→ **The problem**: Please print only the top portion of the entries below, ending with the line that contains "This screenshot has height=769, width=1377.", exactly as written.

(Saved data entries)
============================================================
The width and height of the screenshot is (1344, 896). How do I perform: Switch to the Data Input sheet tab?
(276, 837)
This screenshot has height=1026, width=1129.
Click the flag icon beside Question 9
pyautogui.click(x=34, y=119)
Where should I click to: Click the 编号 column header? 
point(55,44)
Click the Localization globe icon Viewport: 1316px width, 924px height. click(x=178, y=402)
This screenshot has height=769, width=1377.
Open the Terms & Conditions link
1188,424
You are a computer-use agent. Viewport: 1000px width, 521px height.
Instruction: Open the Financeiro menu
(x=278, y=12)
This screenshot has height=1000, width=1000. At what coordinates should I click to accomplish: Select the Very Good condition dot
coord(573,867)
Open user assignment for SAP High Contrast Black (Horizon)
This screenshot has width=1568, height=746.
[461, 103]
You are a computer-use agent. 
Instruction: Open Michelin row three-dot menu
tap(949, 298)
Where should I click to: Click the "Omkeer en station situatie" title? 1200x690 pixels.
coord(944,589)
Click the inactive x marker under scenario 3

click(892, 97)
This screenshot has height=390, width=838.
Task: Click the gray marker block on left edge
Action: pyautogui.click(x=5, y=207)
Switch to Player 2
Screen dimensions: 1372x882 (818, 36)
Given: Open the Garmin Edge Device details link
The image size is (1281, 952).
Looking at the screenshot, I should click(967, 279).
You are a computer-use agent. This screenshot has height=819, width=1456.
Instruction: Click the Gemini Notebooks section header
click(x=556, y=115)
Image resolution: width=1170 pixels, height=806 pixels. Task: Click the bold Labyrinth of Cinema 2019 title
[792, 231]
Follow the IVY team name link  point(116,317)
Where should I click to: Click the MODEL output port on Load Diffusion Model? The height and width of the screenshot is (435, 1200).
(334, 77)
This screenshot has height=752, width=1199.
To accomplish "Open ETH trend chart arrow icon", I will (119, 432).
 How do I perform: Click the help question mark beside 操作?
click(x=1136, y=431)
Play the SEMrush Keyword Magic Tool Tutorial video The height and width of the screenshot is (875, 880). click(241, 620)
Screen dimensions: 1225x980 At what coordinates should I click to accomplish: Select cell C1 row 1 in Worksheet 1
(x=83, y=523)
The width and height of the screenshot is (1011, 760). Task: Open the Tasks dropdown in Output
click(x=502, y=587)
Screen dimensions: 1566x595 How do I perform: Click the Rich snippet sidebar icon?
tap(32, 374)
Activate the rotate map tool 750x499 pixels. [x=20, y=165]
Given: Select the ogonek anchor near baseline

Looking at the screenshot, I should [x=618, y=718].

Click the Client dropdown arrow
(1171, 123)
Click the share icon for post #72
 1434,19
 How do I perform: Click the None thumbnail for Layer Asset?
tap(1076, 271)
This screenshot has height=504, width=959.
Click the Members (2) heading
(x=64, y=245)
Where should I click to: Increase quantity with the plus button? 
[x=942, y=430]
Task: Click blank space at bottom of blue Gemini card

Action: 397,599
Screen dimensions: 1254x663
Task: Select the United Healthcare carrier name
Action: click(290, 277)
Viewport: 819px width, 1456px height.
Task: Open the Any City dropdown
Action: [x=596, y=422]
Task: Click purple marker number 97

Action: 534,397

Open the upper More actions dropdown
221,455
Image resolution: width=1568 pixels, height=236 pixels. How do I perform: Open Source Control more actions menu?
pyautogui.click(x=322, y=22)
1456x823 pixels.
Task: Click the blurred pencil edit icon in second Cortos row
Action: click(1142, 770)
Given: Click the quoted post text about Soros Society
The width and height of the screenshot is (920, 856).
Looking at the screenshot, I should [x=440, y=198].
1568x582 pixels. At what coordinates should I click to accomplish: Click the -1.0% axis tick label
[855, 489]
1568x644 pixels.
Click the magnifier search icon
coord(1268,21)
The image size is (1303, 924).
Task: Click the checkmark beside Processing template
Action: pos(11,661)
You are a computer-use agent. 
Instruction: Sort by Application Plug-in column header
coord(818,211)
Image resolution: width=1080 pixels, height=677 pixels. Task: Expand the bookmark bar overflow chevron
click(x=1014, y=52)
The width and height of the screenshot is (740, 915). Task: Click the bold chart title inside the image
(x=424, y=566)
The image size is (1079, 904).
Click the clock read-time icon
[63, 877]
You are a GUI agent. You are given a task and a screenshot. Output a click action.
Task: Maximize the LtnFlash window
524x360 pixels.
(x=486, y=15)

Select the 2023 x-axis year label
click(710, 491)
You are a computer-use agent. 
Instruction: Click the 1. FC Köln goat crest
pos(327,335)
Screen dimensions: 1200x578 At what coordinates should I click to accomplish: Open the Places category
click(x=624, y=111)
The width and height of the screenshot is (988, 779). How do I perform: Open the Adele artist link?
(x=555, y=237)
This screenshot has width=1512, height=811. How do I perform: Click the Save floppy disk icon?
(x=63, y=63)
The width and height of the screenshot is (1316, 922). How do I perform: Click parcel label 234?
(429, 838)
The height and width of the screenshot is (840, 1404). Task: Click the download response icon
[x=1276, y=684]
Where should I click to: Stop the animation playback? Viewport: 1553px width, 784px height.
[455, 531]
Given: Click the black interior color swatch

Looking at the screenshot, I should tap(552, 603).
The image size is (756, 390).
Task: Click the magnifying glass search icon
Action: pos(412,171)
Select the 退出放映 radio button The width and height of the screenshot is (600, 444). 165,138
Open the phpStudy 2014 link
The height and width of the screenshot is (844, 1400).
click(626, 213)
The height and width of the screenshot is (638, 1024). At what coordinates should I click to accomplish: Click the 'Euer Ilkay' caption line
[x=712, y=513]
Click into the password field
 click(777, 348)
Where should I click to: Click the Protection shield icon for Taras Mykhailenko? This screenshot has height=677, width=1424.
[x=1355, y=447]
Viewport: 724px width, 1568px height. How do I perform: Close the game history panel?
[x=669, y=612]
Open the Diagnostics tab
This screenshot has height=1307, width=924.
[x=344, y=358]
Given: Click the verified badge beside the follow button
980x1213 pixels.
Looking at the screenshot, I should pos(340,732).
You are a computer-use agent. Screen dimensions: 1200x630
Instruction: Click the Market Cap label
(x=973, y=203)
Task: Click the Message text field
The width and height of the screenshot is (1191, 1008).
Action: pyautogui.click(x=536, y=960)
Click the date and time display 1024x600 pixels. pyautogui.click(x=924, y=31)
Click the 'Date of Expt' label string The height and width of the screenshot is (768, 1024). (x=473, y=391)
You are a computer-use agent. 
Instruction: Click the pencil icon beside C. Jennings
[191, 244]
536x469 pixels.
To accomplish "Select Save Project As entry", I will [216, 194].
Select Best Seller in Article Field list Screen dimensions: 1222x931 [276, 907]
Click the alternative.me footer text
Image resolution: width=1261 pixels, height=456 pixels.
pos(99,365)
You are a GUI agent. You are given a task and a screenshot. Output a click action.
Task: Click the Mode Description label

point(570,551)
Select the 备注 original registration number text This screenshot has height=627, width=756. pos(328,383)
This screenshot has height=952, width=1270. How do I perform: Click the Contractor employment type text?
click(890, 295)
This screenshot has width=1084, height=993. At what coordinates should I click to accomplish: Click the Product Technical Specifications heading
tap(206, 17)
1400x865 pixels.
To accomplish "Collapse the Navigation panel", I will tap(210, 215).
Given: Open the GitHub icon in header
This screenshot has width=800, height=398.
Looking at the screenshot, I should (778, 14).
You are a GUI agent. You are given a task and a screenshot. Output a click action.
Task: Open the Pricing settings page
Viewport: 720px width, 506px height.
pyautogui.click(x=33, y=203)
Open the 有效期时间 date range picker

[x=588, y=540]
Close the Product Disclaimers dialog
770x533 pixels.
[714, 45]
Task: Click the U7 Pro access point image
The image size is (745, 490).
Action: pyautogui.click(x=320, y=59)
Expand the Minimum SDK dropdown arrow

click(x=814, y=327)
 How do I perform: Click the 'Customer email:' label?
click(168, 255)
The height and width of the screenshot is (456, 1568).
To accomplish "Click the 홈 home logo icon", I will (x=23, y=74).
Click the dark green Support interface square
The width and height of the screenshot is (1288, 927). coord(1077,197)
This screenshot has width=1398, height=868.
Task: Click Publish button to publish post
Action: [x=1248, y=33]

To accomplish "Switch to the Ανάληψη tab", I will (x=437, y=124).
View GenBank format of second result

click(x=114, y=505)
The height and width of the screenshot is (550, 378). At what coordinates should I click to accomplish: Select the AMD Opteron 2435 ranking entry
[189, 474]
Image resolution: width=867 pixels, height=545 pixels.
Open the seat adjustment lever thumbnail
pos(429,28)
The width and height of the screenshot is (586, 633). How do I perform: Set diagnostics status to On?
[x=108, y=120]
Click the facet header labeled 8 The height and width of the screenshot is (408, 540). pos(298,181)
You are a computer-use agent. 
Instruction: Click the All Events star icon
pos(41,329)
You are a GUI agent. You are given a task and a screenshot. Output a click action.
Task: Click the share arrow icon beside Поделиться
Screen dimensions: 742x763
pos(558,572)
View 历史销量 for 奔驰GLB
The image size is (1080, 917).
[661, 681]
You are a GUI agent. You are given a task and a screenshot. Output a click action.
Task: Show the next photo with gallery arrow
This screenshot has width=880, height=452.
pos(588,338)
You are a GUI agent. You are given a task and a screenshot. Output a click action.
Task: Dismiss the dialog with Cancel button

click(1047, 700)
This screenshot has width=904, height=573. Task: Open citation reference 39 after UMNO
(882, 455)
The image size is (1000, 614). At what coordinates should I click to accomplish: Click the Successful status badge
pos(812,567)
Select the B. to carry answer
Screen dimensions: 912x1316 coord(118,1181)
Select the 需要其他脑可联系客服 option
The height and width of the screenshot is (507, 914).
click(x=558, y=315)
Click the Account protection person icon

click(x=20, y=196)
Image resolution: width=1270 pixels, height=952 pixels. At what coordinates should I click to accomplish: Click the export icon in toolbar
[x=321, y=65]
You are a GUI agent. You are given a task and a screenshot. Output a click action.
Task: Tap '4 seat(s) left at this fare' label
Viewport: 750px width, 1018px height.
============================================================
→ **Answer**:
The width and height of the screenshot is (1344, 896). How do I perform: Switch to the Data Input sheet tab?
(276, 837)
This screenshot has height=1026, width=1129.
Click the flag icon beside Question 9
pyautogui.click(x=34, y=119)
Where should I click to: Click the 编号 column header? 
point(55,44)
Click the Localization globe icon Viewport: 1316px width, 924px height. click(x=178, y=402)
This screenshot has height=769, width=1377.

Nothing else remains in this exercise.